Excerpt to read Block Start
The overall goal of this procedure is to characterize the temporal development and progression of autonomic dysreflexia, or AD, using AD detection software in a rodent spinal cord injury model. This is accomplished by first implanting a telemetry device into the abdominal aorta to monitor beat by beat continuous arterial blood pressure and heart rate. 14 days later, the T3 spinal cord segment is completely transected.
Next, AD detection software is used to detect and characterize the spontaneous AD episodes. Alternatively, AD can be induced non-invasively with a Foley catheter, followed by real time monitoring of the induced AD episodes. Ultimately, the episodic hypertension and onset of brachycardia that occurs as a result of the spontaneous or induced AD incidents can be evaluated by the AD detection software.
Allowing sufficient time for implantation of telemetry device prior to spinal cord injury is crucial for animal survival, as mechanical obstruction by telemetry device cause insufficient blood flow to the hind limbs of animals. We used the high thoracic T3 complete spinal cord injury in our protocol, because it induces a number of cardiovascular dysfunctions, including autonomic dysreflexia that resemble the clinical reality of spinal cord injury. The AD detection software that we have developed works by identifying patterns within continuous blood pressure recordings that resemble autonomic dysreflexia, suggesting a possible use for the software in the monitoring of patients with spinal cord injury.
Excerpt to read Block End
Data section Block Start
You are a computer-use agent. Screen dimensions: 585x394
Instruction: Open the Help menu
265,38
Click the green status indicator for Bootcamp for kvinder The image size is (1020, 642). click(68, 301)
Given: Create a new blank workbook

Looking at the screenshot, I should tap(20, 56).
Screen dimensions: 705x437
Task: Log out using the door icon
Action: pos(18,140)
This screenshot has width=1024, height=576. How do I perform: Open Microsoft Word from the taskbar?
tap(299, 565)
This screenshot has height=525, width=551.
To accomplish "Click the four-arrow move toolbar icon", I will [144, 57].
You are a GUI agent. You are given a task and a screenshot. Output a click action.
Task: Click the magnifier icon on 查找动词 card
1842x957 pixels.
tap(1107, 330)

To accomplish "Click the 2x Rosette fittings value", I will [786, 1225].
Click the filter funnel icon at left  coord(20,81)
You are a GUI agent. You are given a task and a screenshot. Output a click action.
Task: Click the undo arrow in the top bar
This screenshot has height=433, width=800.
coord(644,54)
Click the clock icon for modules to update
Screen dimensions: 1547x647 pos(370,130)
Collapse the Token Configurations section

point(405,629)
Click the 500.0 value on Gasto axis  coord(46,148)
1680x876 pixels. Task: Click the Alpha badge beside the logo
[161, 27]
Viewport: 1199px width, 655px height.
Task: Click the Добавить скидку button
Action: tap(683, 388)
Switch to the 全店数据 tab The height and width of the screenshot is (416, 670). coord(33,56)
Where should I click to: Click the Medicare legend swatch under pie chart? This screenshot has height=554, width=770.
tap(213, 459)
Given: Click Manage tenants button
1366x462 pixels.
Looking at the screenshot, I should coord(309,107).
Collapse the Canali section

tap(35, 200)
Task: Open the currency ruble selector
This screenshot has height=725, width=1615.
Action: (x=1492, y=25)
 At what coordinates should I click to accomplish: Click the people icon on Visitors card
Data section Block End
▸ **Exercise instructions**:
(1) Can you duplicate the passage of the autonomic dysreflexia protocol from "The overall goal" to "is completely transected."?
(2) According to the autonomic dysreflexia protocol, how many days after the telemetry device is implanted is the T3 spinal cord segment completely transected?

▸ **Responses to the exercise**:
(1)
The overall goal of this procedure is to characterize the temporal development and progression of autonomic dysreflexia, or AD, using AD detection software in a rodent spinal cord injury model. This is accomplished by first implanting a telemetry device into the abdominal aorta to monitor beat by beat continuous arterial blood pressure and heart rate. 14 days later, the T3 spinal cord segment is completely transected.

(2) 14 days later.